Olympia ou le rappel de l'obligation de reclassement en cas de licenciement économique

Publié le par gafreddy

 

Une décision récente de la Cour d'Appel de Reims fait la une de l'actualité alors que celle-ci ne contient qu'un rappel à la loi en matière de licenciement pour motif économique.


En effet, lorqu'une entreprise est contrainte de procéder à un ou plusieurs licenciements éconmiques, celle-ci est obligé de reclasser le ou les personnels licenciés en leur proposant tous les postes disponibles dans la société en France comme à l'étranger, et ce même pour des postes de qualifications inférieures et de moindre rémunération.


Aussi, lorsque l'usine Olympia décide, en 2005, de procéder à une restructuration et de licencier pour motif économique 47 salariés, elle ne propose pas de reclassement à ceux-ci dans son usine située en Roumanie ou le salaire moyen est de 110 euros.


La Cour d'Appel de Reims, confirmant la décsion de première instance, condamne la société Olympia à payer 2,5 millions d'indemnités aux 47 salariés licenciés pour violation de son obligation de reclassement.


A priori cette condamnation semble ridicule puisque l'on peut supposer qu'aucun salarié licencié n'aurait accepté un tel reclassement. De même on pourrait dire qu'elle est absurde puisqu'elle met en danger la survie même de la société et des 296 emplois actuellement pourvus. Or, cette condamnation est non seulement logique, mais aussi pleinement fondée sur le plan économique.


Tout d'abord cette décsion est logique dans la mesure où l'existence de postes à pourvoir dans la société au moment des licenciements non proposés aux salariés reclassés démontrent un exécution de mauvaise foi de son obligation de reclassement.
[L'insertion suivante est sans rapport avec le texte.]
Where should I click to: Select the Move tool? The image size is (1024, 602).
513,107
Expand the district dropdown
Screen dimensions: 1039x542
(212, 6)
Peu importe que les postes à pourvoir semblent inacceptables, l'employeur est tenu de proposer tous les postes disponibles dans la société. Cette non proposition cache une mauvaise gestion de la restructuration et le fait que l'on ait proposé des reclassements à certains salariés mais pas à d'autres, en l'espèce certains salariés ayant été reclassés, montrent que le choix des personnes à licencier n'a pas été fait de façon objective selon les critères fixés par la loi. Quand un salarié est victime d'un licenciement éconmique il lui est difficile de démontrer qu'il n'avait pas à être licencié et qu'il était possible de le reclasser. Aussi, la non proposition de postes vacants, même d'apparences inacceptables, présume de l'existence de possibiltés de reclassements non offertes aux salariés.


Ensuite, l'argument que le paiement des 2,5 milions de dommages et intérets va mettre en péril les 296 emplois restant est à relativiser quand on parle d'une marque ayant des usines dans d'autres pays dont une en Roumanie. Autrement dit voilà une société qui a de l'argent pour investir à l'étranger mais pas pour payer les indemnités de ces salariés licenciés. Or, les 2,5 millions d'euros à payer ne représentent qu'à peine les gains réalisés par la société en licenciant des salariés français pour faire faire leur travail par des salariés roumains payés 110 euros par mois. Si la Cour d'Appel a condamné la société à payer 2,5 millions d'euros d'indémnités c'est qu'elle a estimé, au vue des piéces fournies par l'entreprise, qu'elle avait les moyens de payer.


Dans un pays qui se vante de remettre la valeur « travail » au centre de son projet social et qui dispose qu'il faut supprimer les allocations aux demandeurs d'emplois refusant deux offres d'emplois dites « raisonnables » ce doit d'exiger des entreprises qui réalisent des licenciements de tout faire pour reclasser les salariés licenciés en leur proposant tous les postes disponibles dans la

société en ce compris ceux paraissant inacceptables.